Meu ensaio apresenta um comentário sobre o estudo de Juan Pablo Pérez Sáinz intitulado "Desigualdades e a re-politização das questões sociais na América Latina"("Inequalities and the Re-Politicization of the Social in Latin America"). Usando uma abordagem crítica que o autor propõe para os processos de repolitização do social, bem como de (des)empoderamento, ambos provocados por mudanças radicais na ordem (neo)liberal, faço um exercício de diálogo, expansão e feedback com relação a conflitos e respostas coletivas, anseios e possibilidades transformadoras em contextos de conflito socioambiental. Em particular, apresento esboços do antagonismo social das lutas comunitárias que defendem a vida contra a agressão extrativista que ataca territórios e meios de subsistência.

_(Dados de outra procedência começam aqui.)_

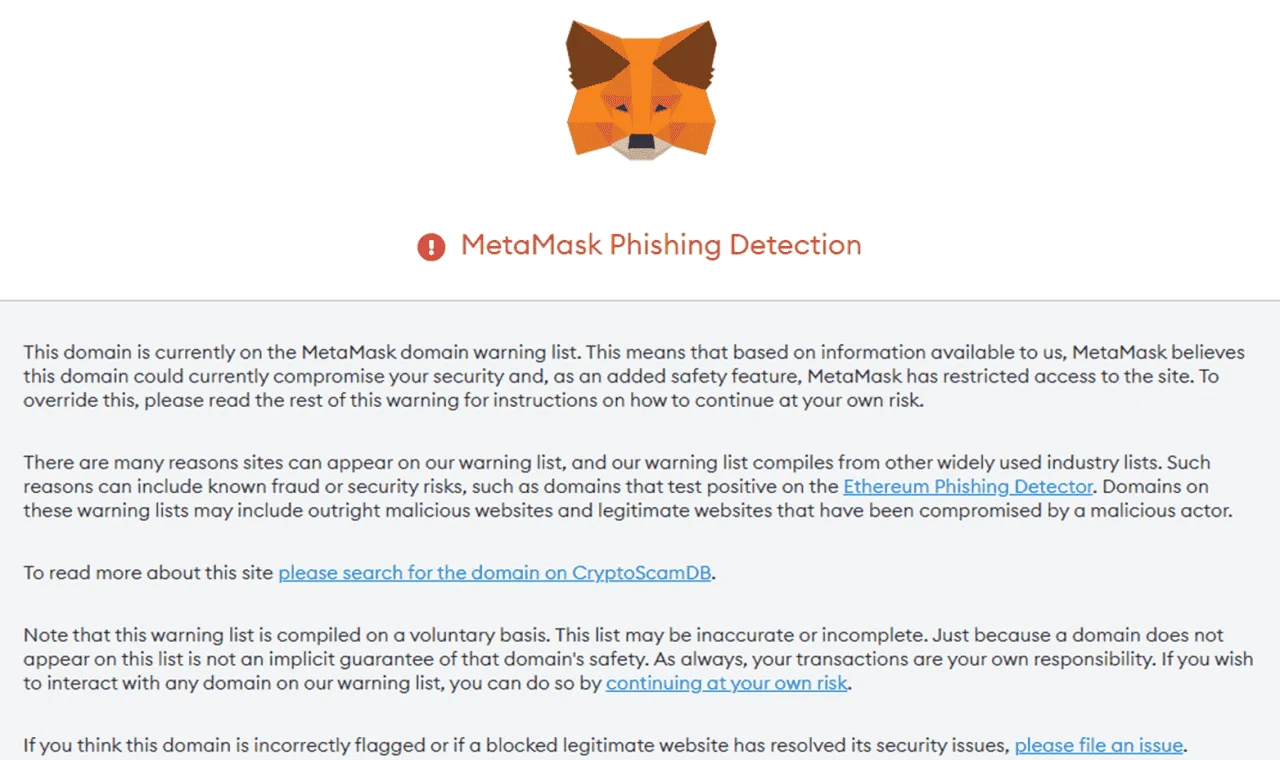Viewport: 1280px width, 760px height.
Task: Click the paragraph starting "This domain is currently"
Action: click(634, 377)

Palavras-chave: Repolitização do social, (des)capacitação, antagonismo social, lutas em defesa da vida, conflito socioambiental, extrativismo.


Rproposta do autor de apresentar uma abordagem crítica e geral para entender os complexos processos de repolitização do social causados pelas diversas políticas e dinâmicas da ordem (neo)liberal na América Latina é extremamente interessante. Para atingir esse objetivo, ele se propõe a seguir dois caminhos: por um lado, a partir das chaves do poder e do conflito (encoberto, latente, aberto), entender as desigualdades como processos de (des)empoderamento, que tornaram mais precárias as condições de existência de grande parte da população. E, por outro lado, traçar as diferentes respostas dos setores afetados aos processos de desempoderamento por meio da violência, a saída que se materializa na migração, o caminho mágico que busca refúgio na religiosidade e a ação coletiva que pode levar à formação de movimentos sociais.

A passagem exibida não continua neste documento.